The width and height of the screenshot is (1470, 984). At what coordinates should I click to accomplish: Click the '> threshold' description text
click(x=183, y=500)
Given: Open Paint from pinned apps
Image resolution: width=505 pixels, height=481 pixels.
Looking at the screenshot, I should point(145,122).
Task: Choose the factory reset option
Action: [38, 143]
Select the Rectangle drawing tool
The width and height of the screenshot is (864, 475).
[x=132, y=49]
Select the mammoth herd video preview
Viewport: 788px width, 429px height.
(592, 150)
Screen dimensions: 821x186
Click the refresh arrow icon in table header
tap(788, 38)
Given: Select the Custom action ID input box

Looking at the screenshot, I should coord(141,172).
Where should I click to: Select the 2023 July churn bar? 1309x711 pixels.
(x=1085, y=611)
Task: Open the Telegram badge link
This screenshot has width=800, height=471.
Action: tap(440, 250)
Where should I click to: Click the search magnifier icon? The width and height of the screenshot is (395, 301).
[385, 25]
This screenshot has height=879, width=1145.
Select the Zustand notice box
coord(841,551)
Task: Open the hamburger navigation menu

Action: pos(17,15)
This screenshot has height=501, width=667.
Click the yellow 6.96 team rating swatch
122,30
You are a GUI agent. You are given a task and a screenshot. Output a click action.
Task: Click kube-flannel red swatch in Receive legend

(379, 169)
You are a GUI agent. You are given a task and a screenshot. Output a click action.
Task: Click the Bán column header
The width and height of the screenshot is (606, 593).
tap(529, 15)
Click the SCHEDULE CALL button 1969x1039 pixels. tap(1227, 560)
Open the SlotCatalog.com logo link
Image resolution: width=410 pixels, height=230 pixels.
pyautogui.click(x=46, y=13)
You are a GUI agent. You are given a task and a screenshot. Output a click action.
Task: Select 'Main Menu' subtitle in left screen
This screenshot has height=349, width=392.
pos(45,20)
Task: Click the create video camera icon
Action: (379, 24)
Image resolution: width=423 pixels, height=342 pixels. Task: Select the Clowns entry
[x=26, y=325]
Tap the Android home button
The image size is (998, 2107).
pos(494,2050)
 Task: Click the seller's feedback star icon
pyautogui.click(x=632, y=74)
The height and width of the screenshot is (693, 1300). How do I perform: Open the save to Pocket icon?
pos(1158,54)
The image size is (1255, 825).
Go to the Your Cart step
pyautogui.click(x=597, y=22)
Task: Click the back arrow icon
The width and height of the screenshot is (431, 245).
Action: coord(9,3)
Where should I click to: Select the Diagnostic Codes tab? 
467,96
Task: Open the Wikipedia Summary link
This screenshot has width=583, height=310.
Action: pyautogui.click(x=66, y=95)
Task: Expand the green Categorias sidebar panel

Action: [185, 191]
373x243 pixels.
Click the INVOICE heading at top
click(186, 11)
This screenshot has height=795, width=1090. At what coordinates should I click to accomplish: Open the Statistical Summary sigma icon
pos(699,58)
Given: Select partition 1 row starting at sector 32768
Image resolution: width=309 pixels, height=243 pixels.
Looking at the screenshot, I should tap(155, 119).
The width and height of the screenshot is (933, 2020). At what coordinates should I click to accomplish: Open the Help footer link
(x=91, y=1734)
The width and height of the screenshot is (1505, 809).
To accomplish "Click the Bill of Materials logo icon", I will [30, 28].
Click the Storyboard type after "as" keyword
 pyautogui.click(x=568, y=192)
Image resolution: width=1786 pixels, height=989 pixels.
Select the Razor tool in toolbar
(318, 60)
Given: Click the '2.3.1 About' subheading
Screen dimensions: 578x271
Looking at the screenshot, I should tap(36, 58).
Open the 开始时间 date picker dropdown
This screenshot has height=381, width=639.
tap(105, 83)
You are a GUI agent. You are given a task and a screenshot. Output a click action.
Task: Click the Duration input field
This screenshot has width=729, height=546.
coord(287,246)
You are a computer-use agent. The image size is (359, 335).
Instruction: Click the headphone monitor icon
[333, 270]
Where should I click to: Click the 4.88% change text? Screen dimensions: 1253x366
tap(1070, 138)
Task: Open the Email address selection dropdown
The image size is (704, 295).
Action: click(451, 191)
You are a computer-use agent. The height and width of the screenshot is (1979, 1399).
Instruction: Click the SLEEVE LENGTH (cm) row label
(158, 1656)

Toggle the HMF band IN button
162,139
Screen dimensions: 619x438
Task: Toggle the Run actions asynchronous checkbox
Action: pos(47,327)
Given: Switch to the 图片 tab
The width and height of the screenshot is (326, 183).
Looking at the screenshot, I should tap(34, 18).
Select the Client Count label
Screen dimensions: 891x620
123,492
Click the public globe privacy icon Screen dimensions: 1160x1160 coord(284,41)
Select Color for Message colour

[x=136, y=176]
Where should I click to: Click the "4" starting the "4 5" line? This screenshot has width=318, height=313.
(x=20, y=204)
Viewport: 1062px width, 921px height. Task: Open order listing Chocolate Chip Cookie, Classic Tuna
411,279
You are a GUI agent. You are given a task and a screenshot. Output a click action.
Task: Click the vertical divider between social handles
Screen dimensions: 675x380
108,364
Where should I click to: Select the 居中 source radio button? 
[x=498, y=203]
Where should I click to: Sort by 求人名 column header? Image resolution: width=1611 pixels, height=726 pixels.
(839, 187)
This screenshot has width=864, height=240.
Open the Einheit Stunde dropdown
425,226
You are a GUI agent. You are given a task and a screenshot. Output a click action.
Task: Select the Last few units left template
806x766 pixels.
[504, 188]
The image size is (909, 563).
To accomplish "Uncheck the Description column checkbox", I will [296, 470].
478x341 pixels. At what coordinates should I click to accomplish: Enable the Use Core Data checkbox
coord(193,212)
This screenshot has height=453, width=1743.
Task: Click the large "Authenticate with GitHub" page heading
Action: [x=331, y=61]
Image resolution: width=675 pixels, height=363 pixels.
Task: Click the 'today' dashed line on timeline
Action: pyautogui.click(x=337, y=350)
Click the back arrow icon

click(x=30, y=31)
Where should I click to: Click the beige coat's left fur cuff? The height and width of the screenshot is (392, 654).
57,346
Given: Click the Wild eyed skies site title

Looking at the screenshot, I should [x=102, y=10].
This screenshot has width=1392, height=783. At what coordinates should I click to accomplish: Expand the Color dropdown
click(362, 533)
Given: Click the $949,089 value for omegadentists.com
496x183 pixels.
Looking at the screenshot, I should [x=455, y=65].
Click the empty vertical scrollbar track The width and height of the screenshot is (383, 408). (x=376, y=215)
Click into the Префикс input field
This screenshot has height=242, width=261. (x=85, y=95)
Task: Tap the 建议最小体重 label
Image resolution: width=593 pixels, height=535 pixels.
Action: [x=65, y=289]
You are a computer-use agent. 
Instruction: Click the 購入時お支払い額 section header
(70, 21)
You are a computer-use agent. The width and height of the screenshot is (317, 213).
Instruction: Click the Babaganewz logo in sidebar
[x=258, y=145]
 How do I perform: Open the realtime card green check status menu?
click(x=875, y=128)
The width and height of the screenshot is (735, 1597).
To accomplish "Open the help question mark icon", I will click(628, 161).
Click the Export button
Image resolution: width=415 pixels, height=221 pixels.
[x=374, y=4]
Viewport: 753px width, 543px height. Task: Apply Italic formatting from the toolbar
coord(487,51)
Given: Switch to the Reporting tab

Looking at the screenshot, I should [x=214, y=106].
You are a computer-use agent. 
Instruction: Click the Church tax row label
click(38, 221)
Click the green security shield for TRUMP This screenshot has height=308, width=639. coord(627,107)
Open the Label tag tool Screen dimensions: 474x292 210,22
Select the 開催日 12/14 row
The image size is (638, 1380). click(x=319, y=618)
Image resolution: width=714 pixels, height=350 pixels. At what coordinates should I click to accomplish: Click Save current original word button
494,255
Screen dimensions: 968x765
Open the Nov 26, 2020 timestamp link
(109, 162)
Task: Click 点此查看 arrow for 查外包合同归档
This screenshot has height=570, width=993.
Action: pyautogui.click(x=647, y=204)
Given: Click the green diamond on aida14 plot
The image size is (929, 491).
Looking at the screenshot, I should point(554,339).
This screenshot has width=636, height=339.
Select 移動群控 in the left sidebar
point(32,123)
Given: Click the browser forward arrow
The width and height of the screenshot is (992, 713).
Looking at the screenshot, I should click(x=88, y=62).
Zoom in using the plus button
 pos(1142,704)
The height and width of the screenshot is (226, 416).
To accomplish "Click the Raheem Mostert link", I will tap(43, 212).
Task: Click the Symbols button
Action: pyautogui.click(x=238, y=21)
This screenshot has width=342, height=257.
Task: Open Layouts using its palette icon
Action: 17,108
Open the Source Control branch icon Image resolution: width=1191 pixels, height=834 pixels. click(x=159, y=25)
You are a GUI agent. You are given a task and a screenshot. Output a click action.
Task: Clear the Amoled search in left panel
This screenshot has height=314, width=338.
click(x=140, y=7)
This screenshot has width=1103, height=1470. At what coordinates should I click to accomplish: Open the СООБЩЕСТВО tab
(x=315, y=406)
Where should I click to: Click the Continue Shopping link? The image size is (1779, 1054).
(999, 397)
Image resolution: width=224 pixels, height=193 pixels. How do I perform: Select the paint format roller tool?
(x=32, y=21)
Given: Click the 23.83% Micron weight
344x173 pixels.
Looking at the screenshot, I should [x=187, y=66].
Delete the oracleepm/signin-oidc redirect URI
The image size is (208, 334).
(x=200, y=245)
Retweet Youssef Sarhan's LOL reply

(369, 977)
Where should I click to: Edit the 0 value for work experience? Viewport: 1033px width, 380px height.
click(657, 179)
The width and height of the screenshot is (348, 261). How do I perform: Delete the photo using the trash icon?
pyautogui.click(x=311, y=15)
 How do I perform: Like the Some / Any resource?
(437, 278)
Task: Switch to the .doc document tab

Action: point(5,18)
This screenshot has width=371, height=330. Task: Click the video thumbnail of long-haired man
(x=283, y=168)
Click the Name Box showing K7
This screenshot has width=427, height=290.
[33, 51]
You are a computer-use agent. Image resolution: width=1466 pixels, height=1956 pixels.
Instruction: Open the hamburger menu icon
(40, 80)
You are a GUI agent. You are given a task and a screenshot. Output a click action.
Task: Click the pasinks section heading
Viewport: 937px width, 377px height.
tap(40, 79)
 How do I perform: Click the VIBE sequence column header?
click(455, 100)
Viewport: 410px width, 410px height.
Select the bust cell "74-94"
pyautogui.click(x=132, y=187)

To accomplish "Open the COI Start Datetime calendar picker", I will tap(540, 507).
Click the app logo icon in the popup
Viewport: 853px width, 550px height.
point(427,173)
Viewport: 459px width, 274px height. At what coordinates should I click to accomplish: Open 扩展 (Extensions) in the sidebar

┄┄┄┄┄┄┄┄┄┄

TASK TO CARRY OUT: Write out the lines above exactly, but only from the one containing "Instruction: Open the hamburger menu icon" through the last one.

RESPONSE TO THE TASK:
Instruction: Open the hamburger menu icon
(40, 80)
You are a GUI agent. You are given a task and a screenshot. Output a click action.
Task: Click the pasinks section heading
Viewport: 937px width, 377px height.
tap(40, 79)
 How do I perform: Click the VIBE sequence column header?
click(455, 100)
Viewport: 410px width, 410px height.
Select the bust cell "74-94"
pyautogui.click(x=132, y=187)

To accomplish "Open the COI Start Datetime calendar picker", I will tap(540, 507).
Click the app logo icon in the popup
Viewport: 853px width, 550px height.
point(427,173)
Viewport: 459px width, 274px height. At what coordinates should I click to accomplish: Open 扩展 (Extensions) in the sidebar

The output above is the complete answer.